Polynomial ring over integrally closed subring is integrally closed in polynomial ring

Statement

Suppose ${\displaystyle R}$ is an integrally closed subring of a commutative unital ring ${\displaystyle S}$. Then, the polynomial ring ${\displaystyle R[x]}$ is an integrally closed subring of ${\displaystyle S[x]}$.

Proof

Given: A ring ${\displaystyle S}$, an integrally closed subring ${\displaystyle R}$.
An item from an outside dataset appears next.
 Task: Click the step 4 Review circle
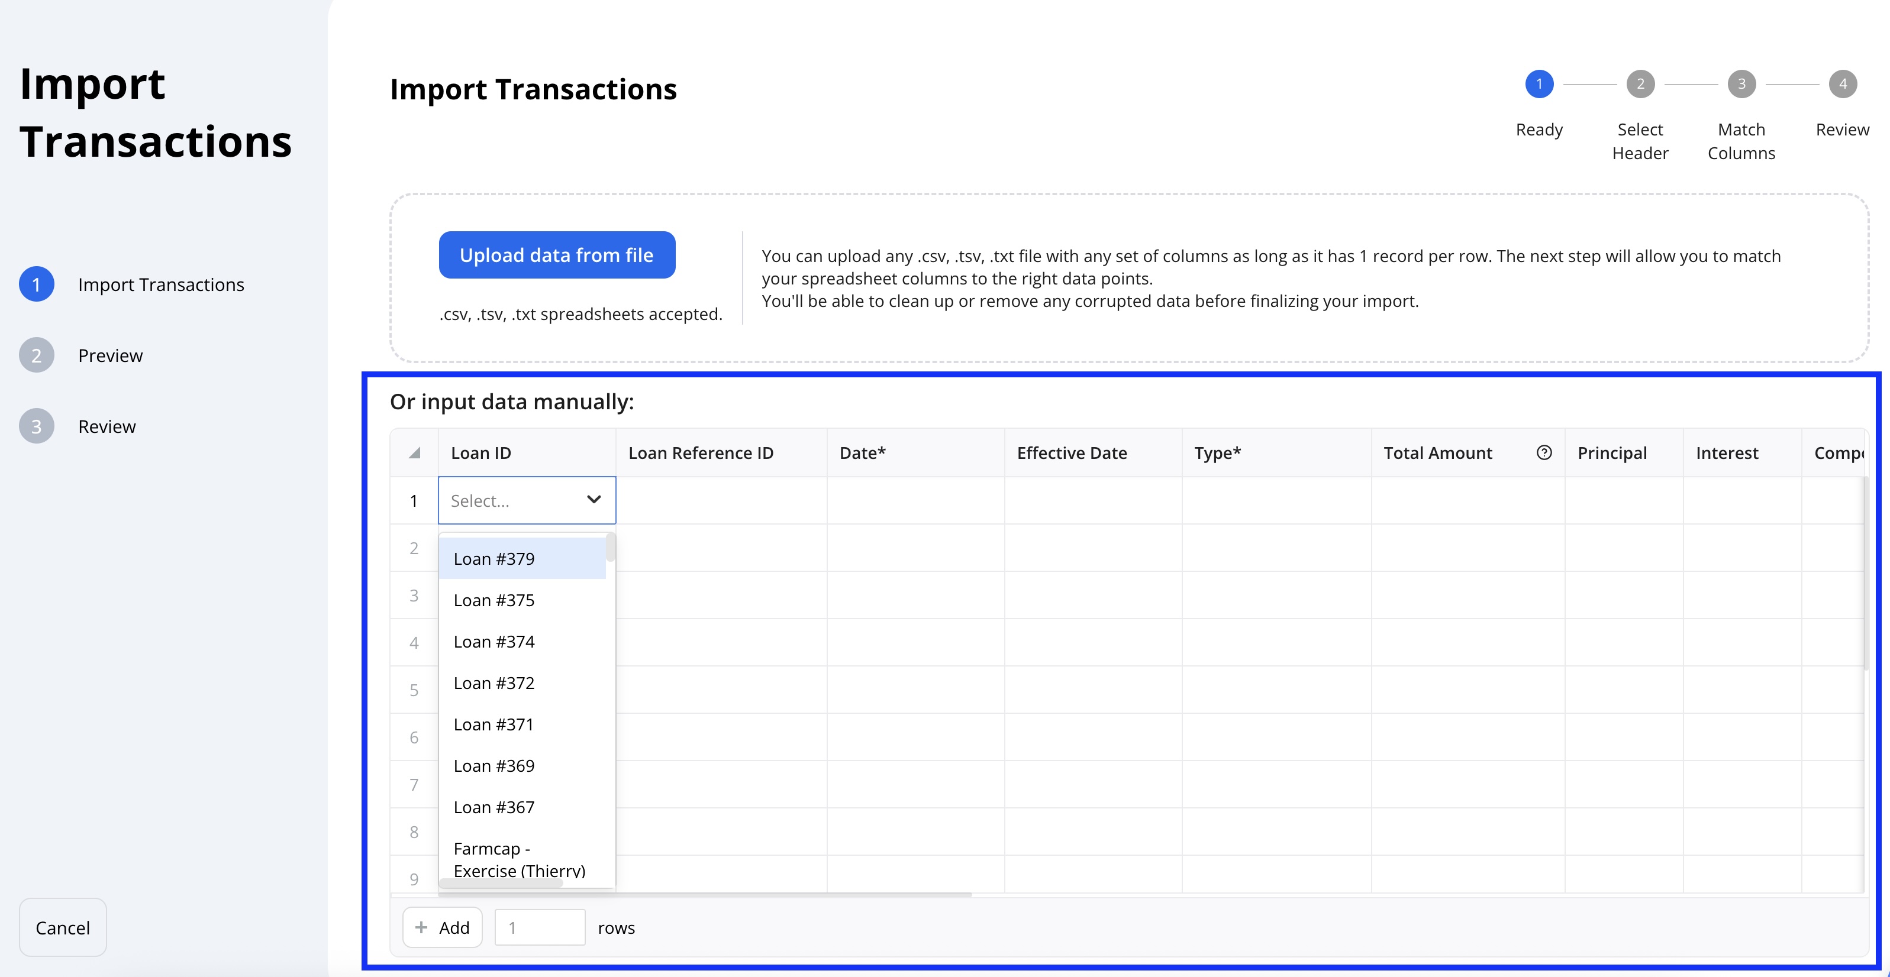pyautogui.click(x=1842, y=84)
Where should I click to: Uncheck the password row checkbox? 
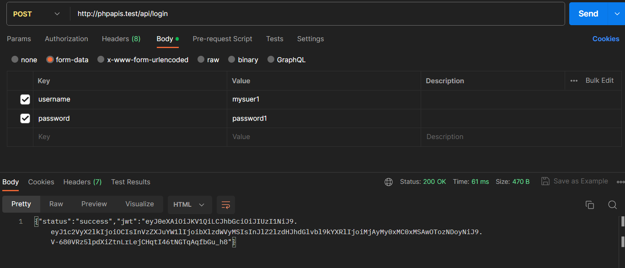click(x=25, y=118)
To prove: ${\displaystyle R[x]}$ is an integrally closed subring of ${\displaystyle S[x]}$.

Proof: Suppose ${\displaystyle f\in S[x]}$ satisfies a monic polynomial over ${\displaystyle R[x]}$:

${\displaystyle f^{n}+g_{n-1}f^{n-1}+g_{n-2}f^{n-2}+\dots +g_{0}=0}$.

Here, ${\displaystyle g_{i}\in R[x]}$ for all math>i</math>. Write ${\displaystyle f=h+x^{r}}$, for ${\displaystyle r}$ greater than the maximum of the degrees of the ${\displaystyle g_{i}}$. Note that ${\displaystyle f\in R[x]}$ if and only if ${\displaystyle h\in R[x]}$, so it suffices to show that ${\displaystyle h\in R[x]}$.

${\displaystyle h}$ satisfies the monic polynomial:

${\displaystyle (h+x^{r})^{n}+g_{n-1}(h+x^{r})^{n-1}+g_{n-2}(h+x^{r})^{n-2}+\dots +g_{0}=0}$.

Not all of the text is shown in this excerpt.